在不背离本发明的范围或精神的情况下,可对本发明说明书的具体实施方式做多种改进和变化,这对本领域技术人员而言是显而易见的。由本发明的说明书得到的其他实施方式对技术人员而言是显而易见的。本申请说明书和实施例仅是示例性的。

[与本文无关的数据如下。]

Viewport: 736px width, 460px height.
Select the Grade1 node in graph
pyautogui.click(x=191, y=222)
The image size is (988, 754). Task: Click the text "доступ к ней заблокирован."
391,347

关于本文中所使用的“包含”、“包括”、“具有”、“含有”等等,均为开放性的用语,即意指包含但不限于。
实施例1玉米赤霉烯酮模拟表位的淘选
本发明以4d7mab为配基,对噬菌体展示随机十二肽库进行4轮的亲和淘选过程,经phage-elisa和间接竞争elisa鉴定后获得能与靶分子有较高结合力的噬菌体,测序后得到插入的氨基酸序列(即模拟表位)。
1.抗zen单克隆抗体的制备
分别采用肟化法合成免疫原玉米赤霉烯酮完全抗原zen-bsa和完全抗原ota-bsa作为免疫原;经紫外扫描及sds-page电泳进行鉴定后使用。

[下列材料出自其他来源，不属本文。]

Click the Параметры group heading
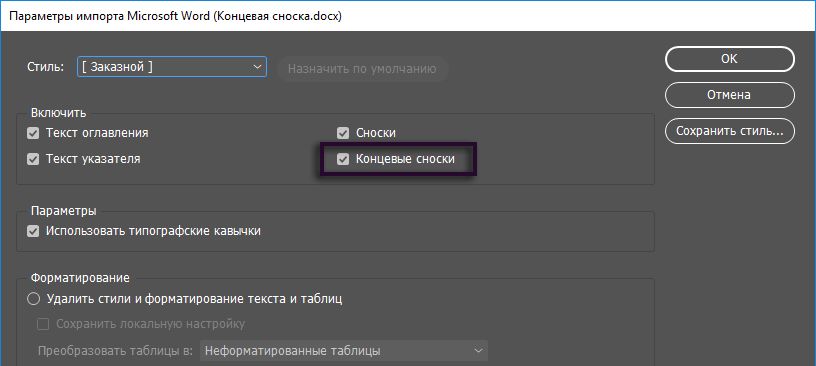 (63, 211)
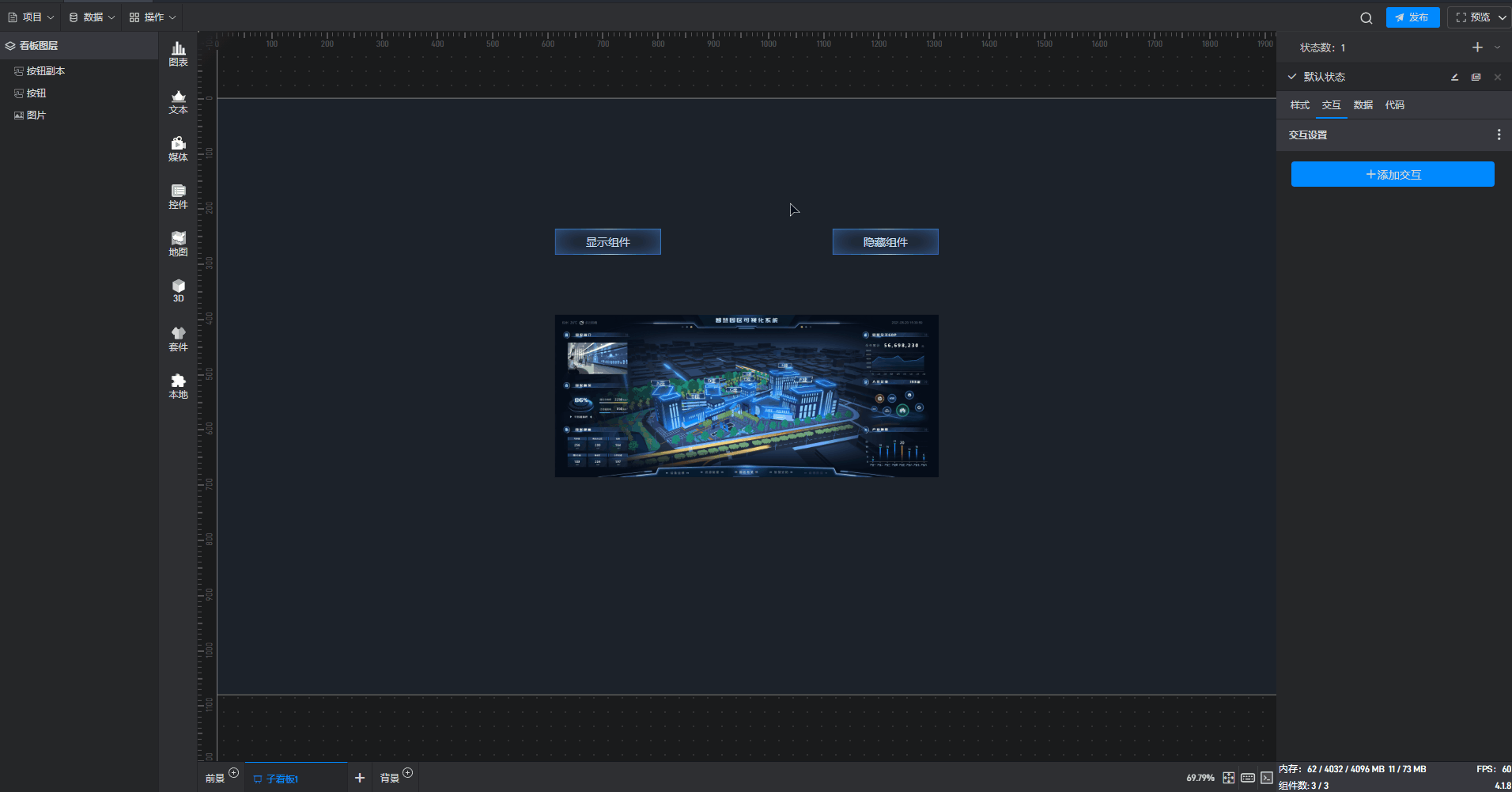Click the duplicate state icon for 默认状态
The image size is (1512, 792).
click(x=1476, y=78)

分别选择zen-bsa作为免疫原,采取皮下多点注射的方式免疫6~8周龄的雌性balb/c小鼠,免疫剂量为30μg/只;首免时免疫原与弗氏完全佐剂混合乳化;加强免疫与弗氏不完全佐剂混合乳化;免疫间隔为14天,四免后剪尾采血,间接elisa测定免疫小鼠血清效价,竞争elisa测定免疫鼠多抗血清的敏感性(ic50);选取敏感性最好的免疫小鼠脾脏进行细胞融合,3~5轮亚克隆制备阳性杂交瘤细胞株,体内诱生腹水分别制备得到抗zen单克隆抗体maba1(4d7),保存备用。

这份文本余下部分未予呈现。